Etrade (ETFC) looks like a compelling buy on weakness today. I would favor a gradual scale into a position move as the stock could still go lower.
The gambit here is that ETFC stock was unfairly punished on the news that Charles Schwab is buying TD Ameritrade.
With the flurry of so called ‘free’ apps that allow for very low cost trading, the idea is that online brokerage firms that specialize in online trading are going to get hit hard, forcing consolidations within the industry in order to survive.
Folks, I don’t think it’s that bad. Brokerage firms like ETFC discovered ways of making money beyond just brokerage fees from retail traders many years ago. For example, check out Etrade’s awesome revenue growth.
If Etrade was hurting so bad from lowering fees, why didn’t its revenue really start to drop a couple of quarters ago when fees started dropping?
In fact, ETFC’s Profit Margin of 35.79% is among the best returns in the industry. ETFC outperforms 91% of its industry peers.
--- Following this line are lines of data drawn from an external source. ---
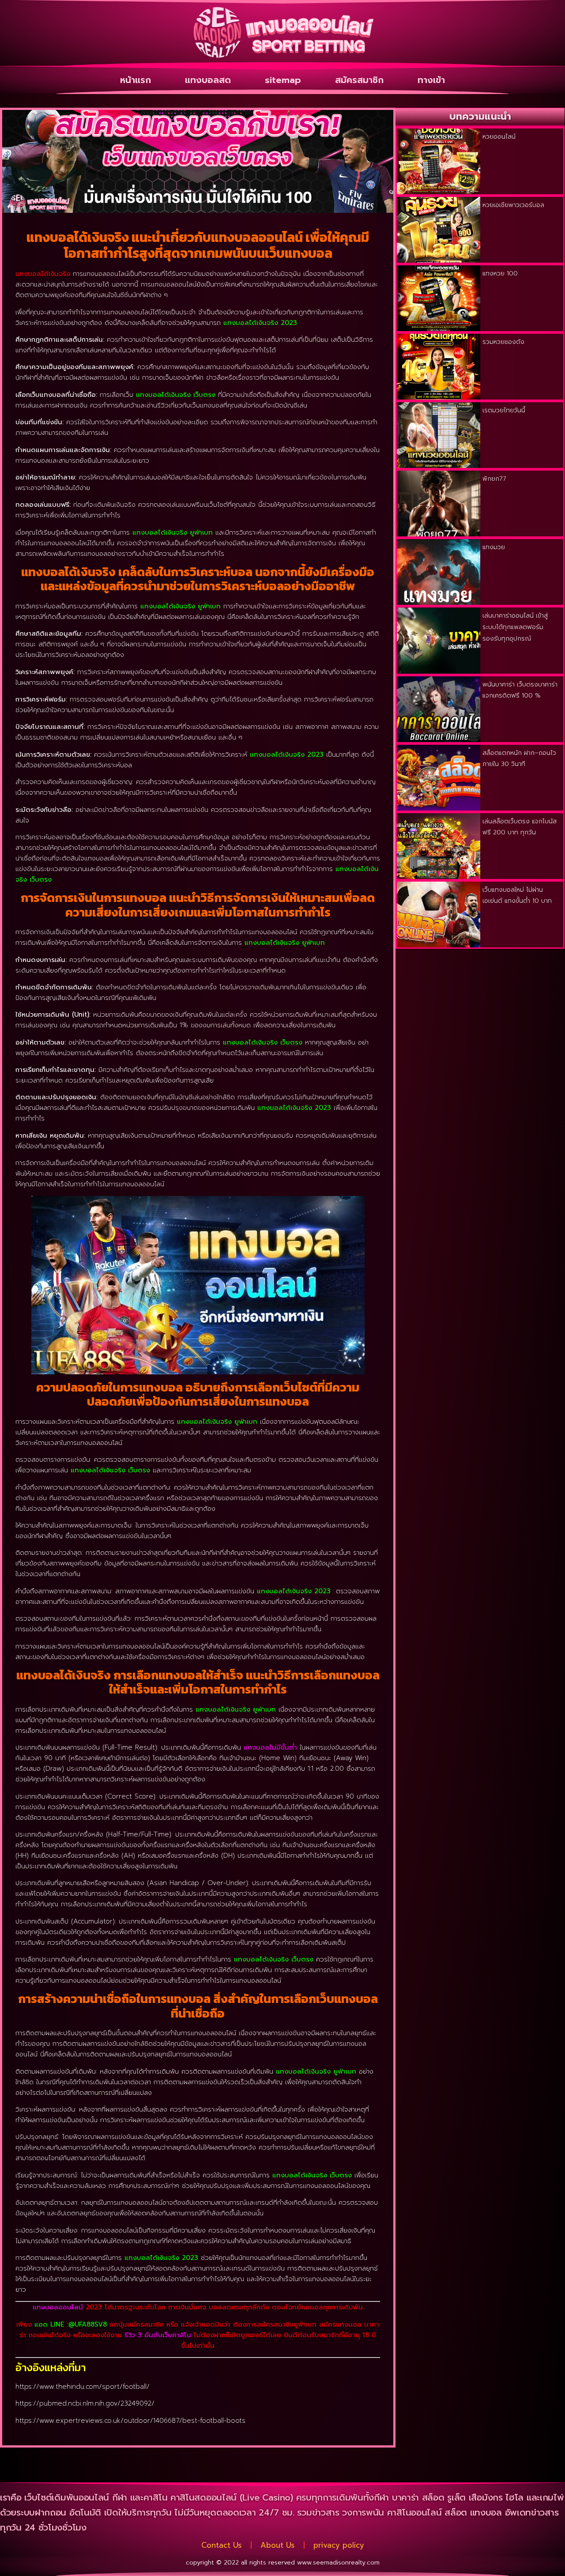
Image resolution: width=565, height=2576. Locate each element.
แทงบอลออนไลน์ (58, 2307)
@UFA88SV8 (87, 2324)
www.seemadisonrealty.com (338, 2562)
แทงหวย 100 (500, 273)
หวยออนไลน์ (499, 136)
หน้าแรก (135, 80)
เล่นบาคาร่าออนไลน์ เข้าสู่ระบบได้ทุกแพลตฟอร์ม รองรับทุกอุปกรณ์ (515, 627)
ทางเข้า (431, 80)
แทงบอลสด (208, 80)
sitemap (283, 80)
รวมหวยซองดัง (503, 342)
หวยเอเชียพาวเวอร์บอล (513, 205)
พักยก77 (494, 478)
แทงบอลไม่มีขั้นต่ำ (270, 1747)
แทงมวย (493, 547)
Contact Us (221, 2545)
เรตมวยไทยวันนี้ (503, 410)
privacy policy (338, 2545)
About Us (277, 2545)
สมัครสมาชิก (359, 80)
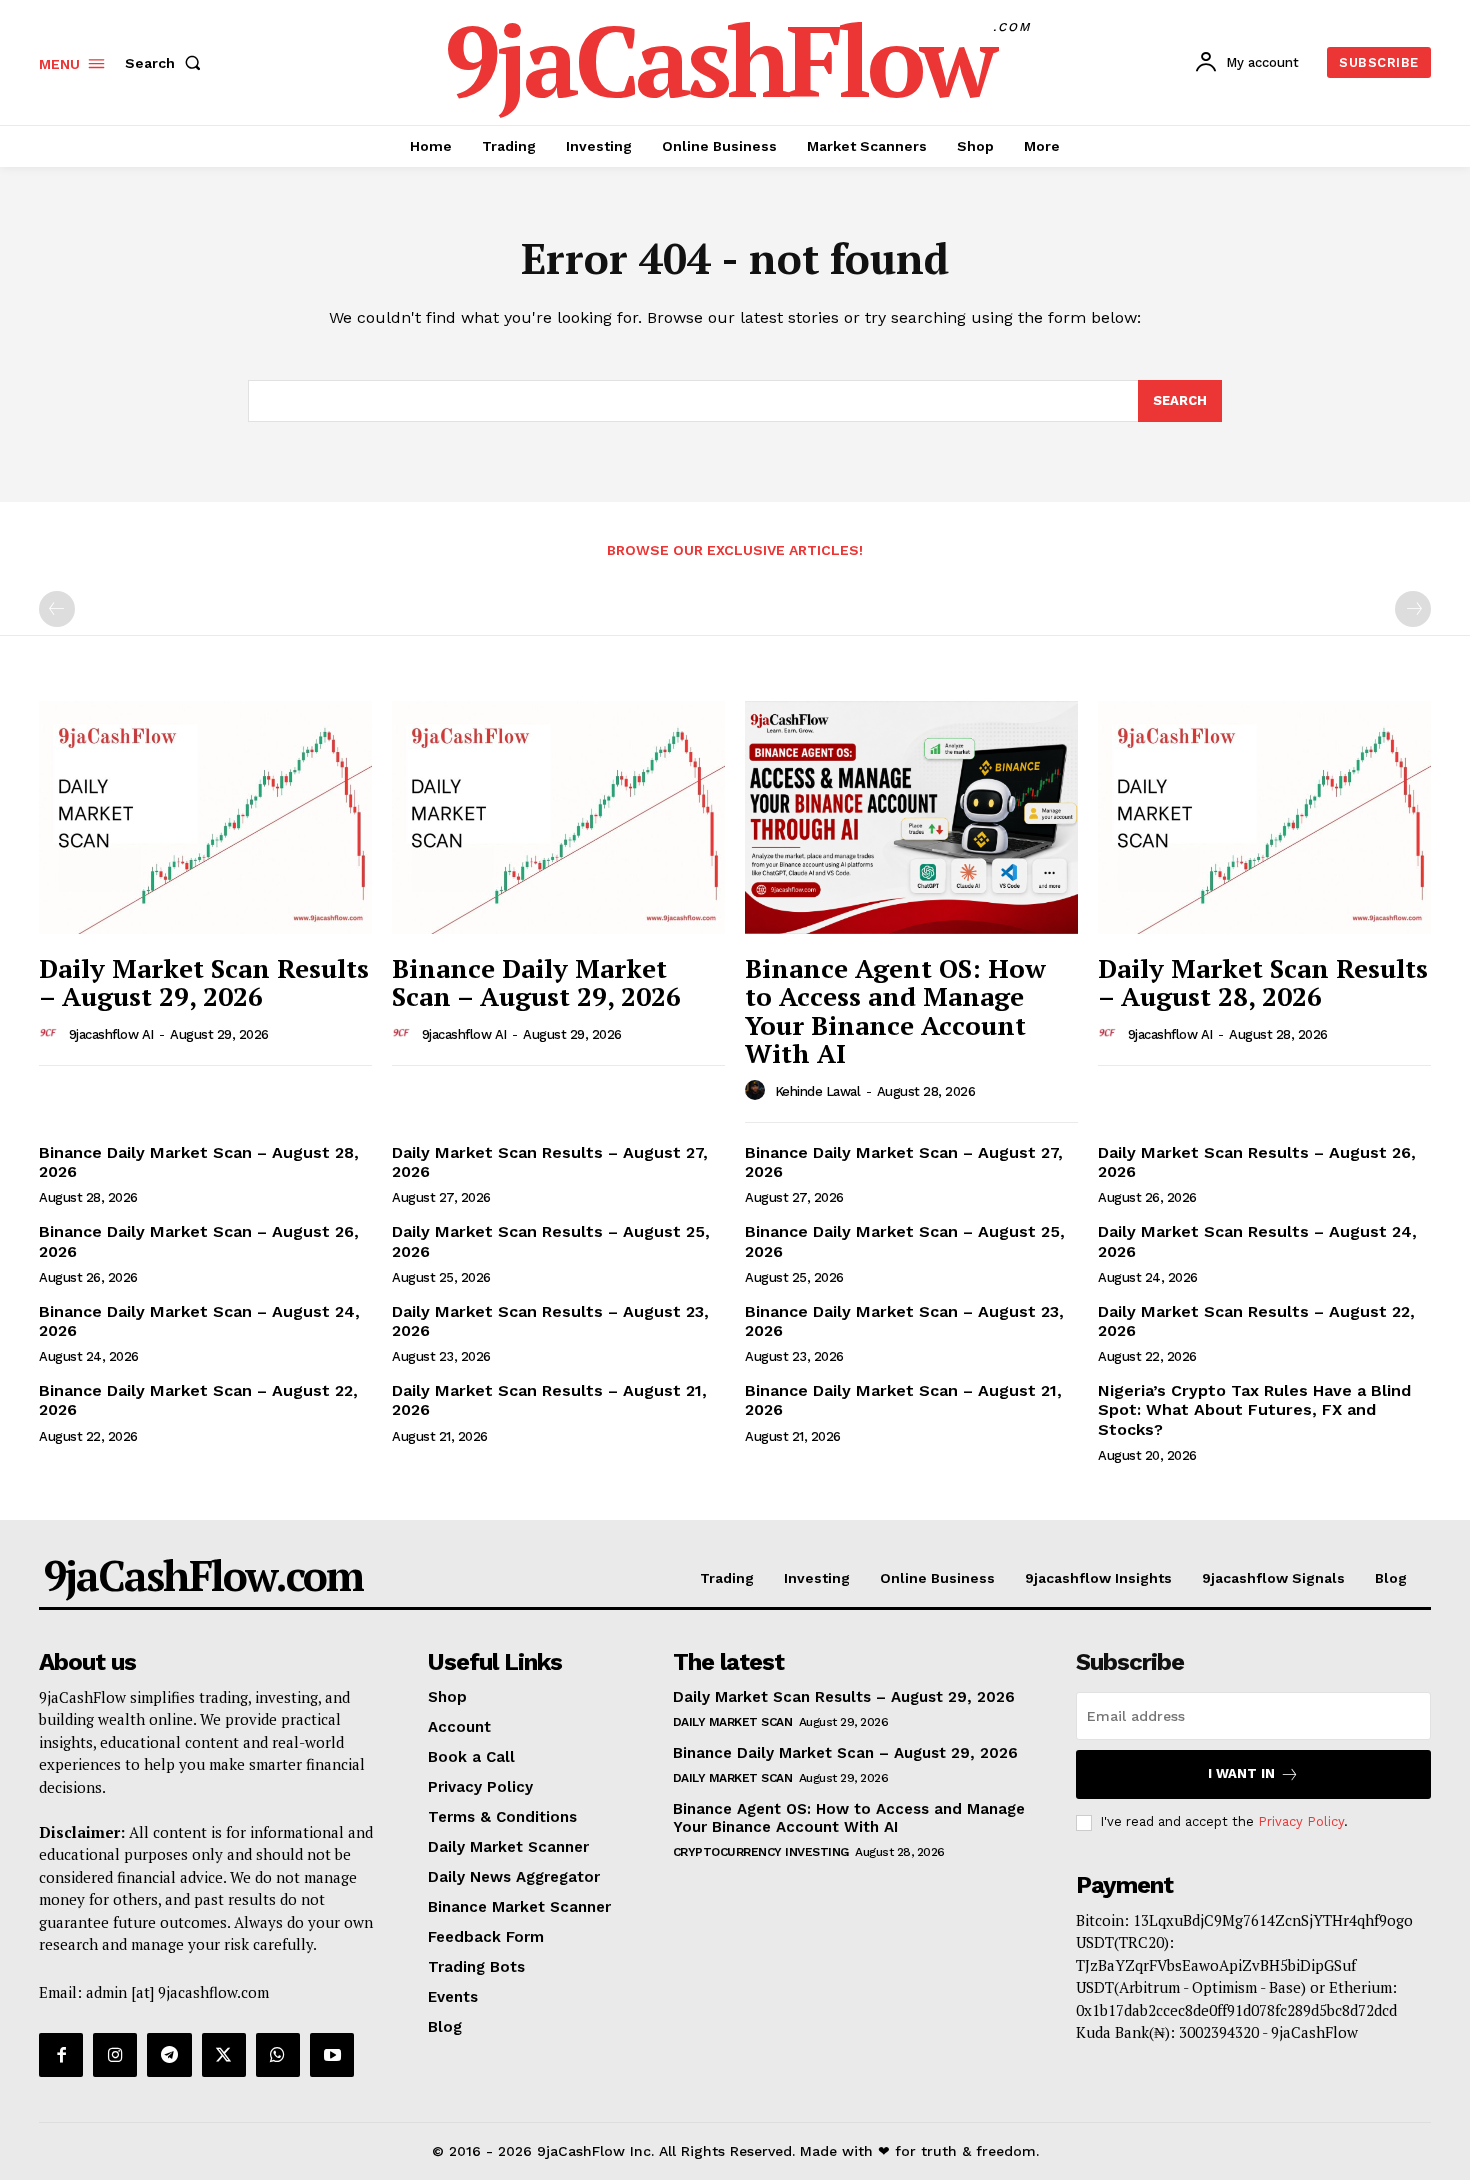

The industry average Profit Margin is 27.46%.
Buyout of Etrade
I think Etrade is an attractive acquisition by another big, Charles Schwab like player like Morgan Stanley or Goldman Sachs.
Fox Business Network’s Charles Gasparino tweeted: “Investment bankers say internal discussions grow at @GoldmanSachs about possible deals including @etrade @usbank as it expands into retail bank space; bankers expect more mergers in the financial sector as firms seek size, cost savings.”